A session on the Millennium Development Goals, held in the main Congress Hall and featuring an impressive panel including the prime minister of Zimbabwe Morgan Tsvangirai, attracted a disappointingly small audience, comprised, as far as I could see, mainly of NGO representatives and politicians. The session highlighted the considerable progress that has been made and the need to keep the momentum going. Microsoft founder and philanthropist Bill Gates stressed the need to keep up pressure on governments to honour their financial commitments to achieving the MDGs. Former New Zealand prime minister Helen Clark, who now heads up the UN Development Programme, said that the delivery of financial aid to Africa was woefully below target and that there was a strong moral case for governments to honour their commitments. Jeffrey Sachs of the UN Millennium Project said that the lack of finance had nothing to do with the global recession but was a deep-seated political problem.

My final input to the World Economic Forum was as discussion leader at a workshop entitled “Lessons from the Past to Redesign Future Values”, organised by the Faith Communities at the Forum. Taking part were policymakers and leaders from business and NGOs, social entrepreneurs, academics and media representatives. The discussions made clear that international institutions are underperforming on core objectives such as poverty eradication, sustainable economic growth, human security, conflict avoidance and many more.

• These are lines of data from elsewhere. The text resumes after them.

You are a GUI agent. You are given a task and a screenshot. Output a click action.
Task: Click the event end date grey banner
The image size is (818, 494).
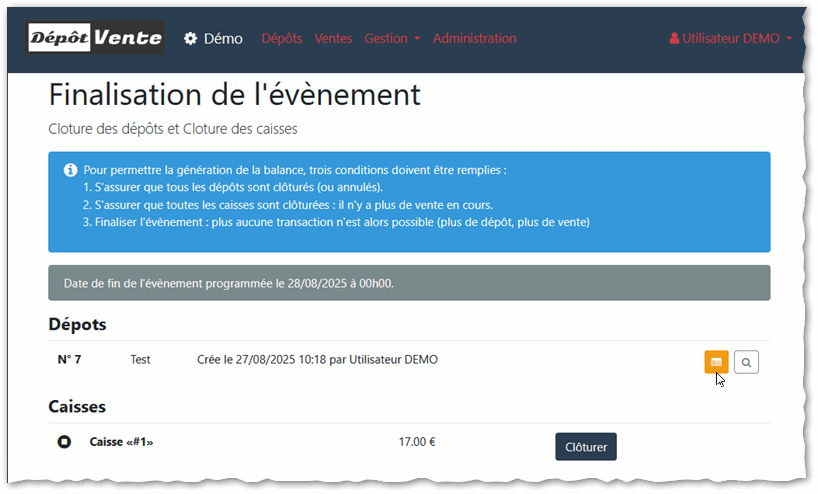click(x=409, y=283)

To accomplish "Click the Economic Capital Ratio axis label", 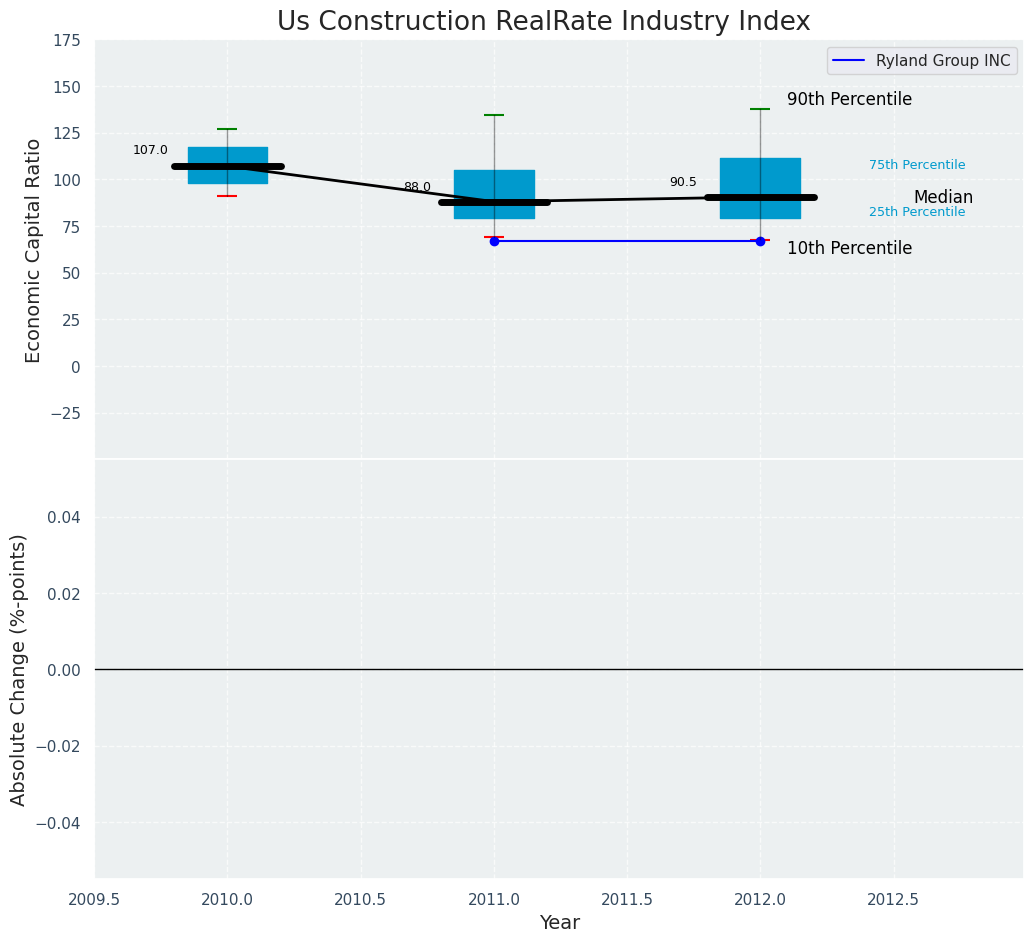I will click(x=33, y=251).
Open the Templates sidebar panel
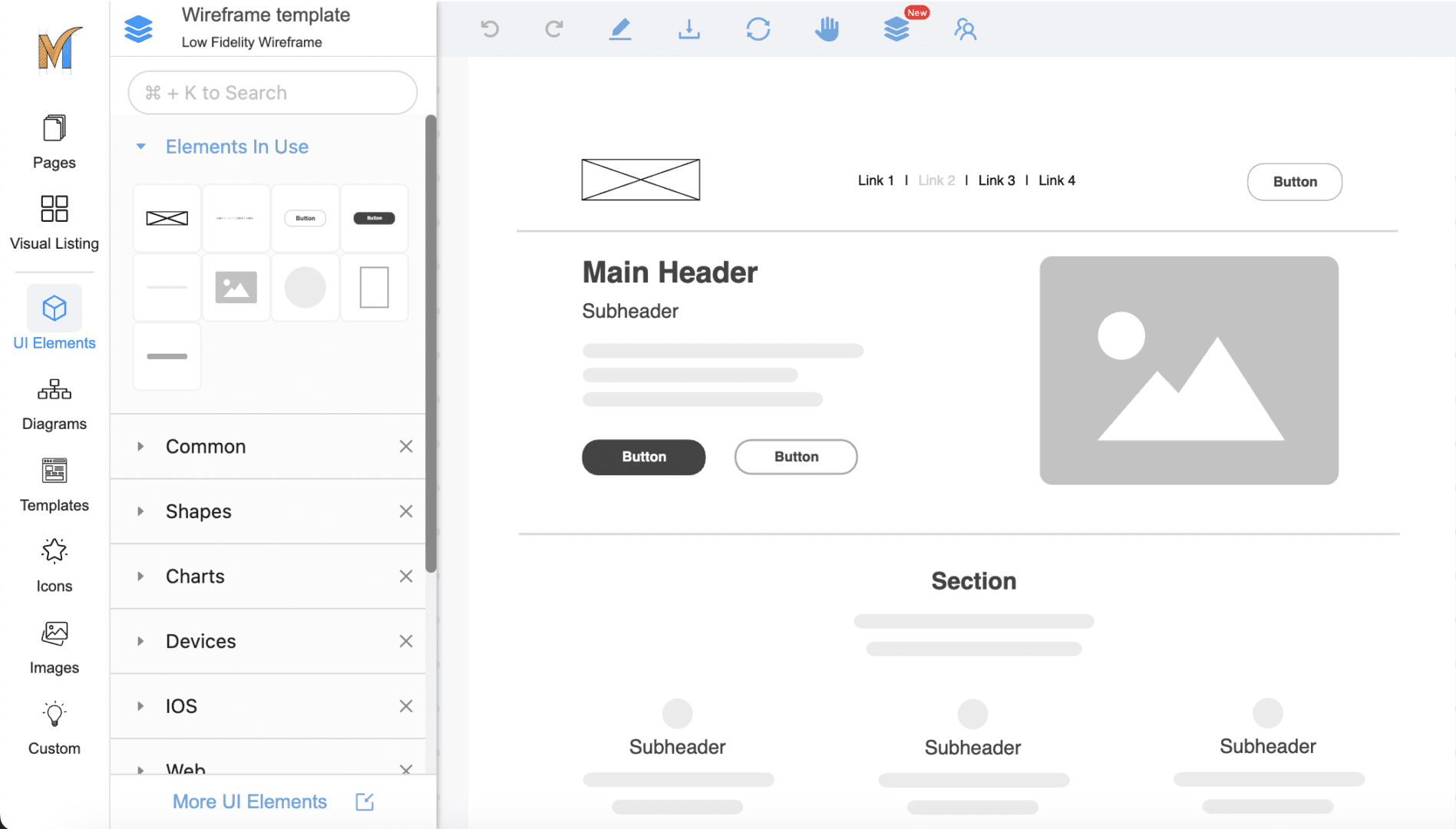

The aim of the two hour debate was to learn about historical shifts in values and to design a new vision for the values that should underpin our global economy and society. Among the other discussion leaders were Jody Williams, Nobel Peace Laureate and Chair of the Canadian Nobel Women’s Initiative, Rabbi Awraham Soetendorp of the Soetendorp Institute for Human Values in the Netherlands, Valdis Zatlers, President of Latvia, Michael Useem, Professor of Management and Director, Centre for Leadership and Change Management, The Wharton School, University of Pennsylvania, and David Tuckett, Professor of Psychoanalysis and Director of the Conference Programme, University College London.

As is often my experience, when people from such different professional and cultural backgrounds come together in conversation, we find common values which unite us around shared objectives without difficulty. These were outlined as being respect for the dignity of every human person, solidarity and concern for the common good and care for the most vulnerable in our society. But can our financial institutions now put these into practice? Can they be motivated not solely by profit but also genuinely serve the common good? Will development aid be targeted at meeting the needs of the poor rather than the national interests of donors? As Caritas people, as the sign and action of God’s love for all humanity, this must remain our hope.